Formulating an LP problem with vectors We have $m$ vectors $v_1,v_2,\dots,v_m\in\mathbb{R}^n$ and $m$ numbers $t_1,t_2,\dots,t_m\in\mathbb{R}$ and we want to find a vector $y\in\mathbb{R}^n$ such that

$$|v_i^Ty-t_i|\leq D$$

for $i=1,\dots,m$ and $D\in\mathbb{R}$ as small as possible.
How do I formulate this as an LP problem of the form
min $c^Tx$
under the condition that $Ax\leq b$,
$x\in\mathbb{R}^n$?
I still find it rather difficult to formulate an LP problem, so maybe you can help me?
Edit: can you tell me explicitly what $c,A,x,b$ are?
 A: $D$ is a variable to be minimized while meeting the constraints which can be translated to
$$-D \le v_i^Ty-t_i\leq D\ \ ,\ D \ge 0\ ,\ y\in\mathbb{R}^n$$
The cost function to minimize is $D$.
Linear programming minimizes/maximizes $F = c^Tx$ where $Ax \le b$ and $x \ge 0$. $x$ is bounded on one side. The $y$ vector in the above problem is not bounded.Each $y_i$ variable needs to be duplicated with $y_{i,1} \ge 0$ and  $y_{i,2} \ge 0$ s.t. $y_i = y_{i,1} - y_{i,2}$.

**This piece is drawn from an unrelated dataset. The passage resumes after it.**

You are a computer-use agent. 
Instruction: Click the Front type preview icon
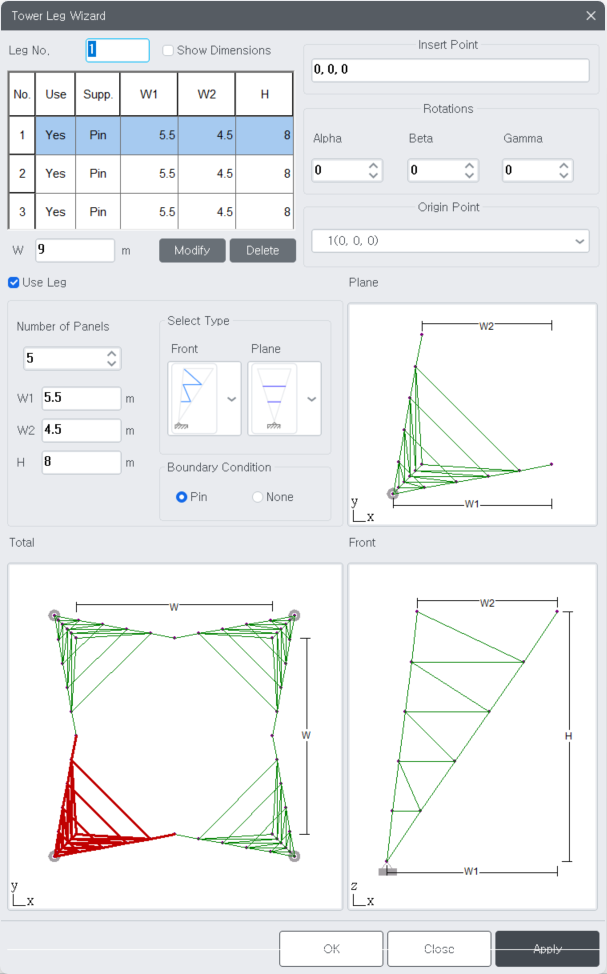tap(195, 398)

$x = [y_{i,1}^T,y_{i,2}^T,D]^T $ the unknowns. $x \ge 0$. A column vector with all $y_{i,1}$ first then all $y_{i,2}$, $D$ is the last variable.
The constraints need to be written in the form:
$$v_i^Ty-D\leq t_i$$
$$-v_i^Ty -D \le -t_i$$
Substituting $y_i = y_{i,1} - y_{i,2}$.
$$v_i^Ty_{.,1} - v_i^Ty_{.,2}-D\leq t_i$$
$$-v_i^Ty_{.,1} + v_i^Ty_{.,2} -D \le -t_i$$
Each row of $A$ and $b$ represent one inequality constraint. 
$$A_r = [v_i^T , -v_i^T, -1]\ ,\ b_r = t_i$$
$$A_{r+1} = [-v_i^T, v_i^T, -1]\ ,\ b_{r+1} = -t_i$$
$c$ is the cost. $F_{min}=c^Tx$ is the cost function that will be minimized.
$c^T = [0\dots0,1]$ i.e. $c$ selects $D$ as the cost.
The solution $x$ gives the values of $D$ and all $y_{i,[1,2]}$ then $y_i = y_{i,1} - y_{i,2}$.
LPSolve simplifies matters by allowing unbounded (free) variables and allowing the use of $\le,=,\ge$.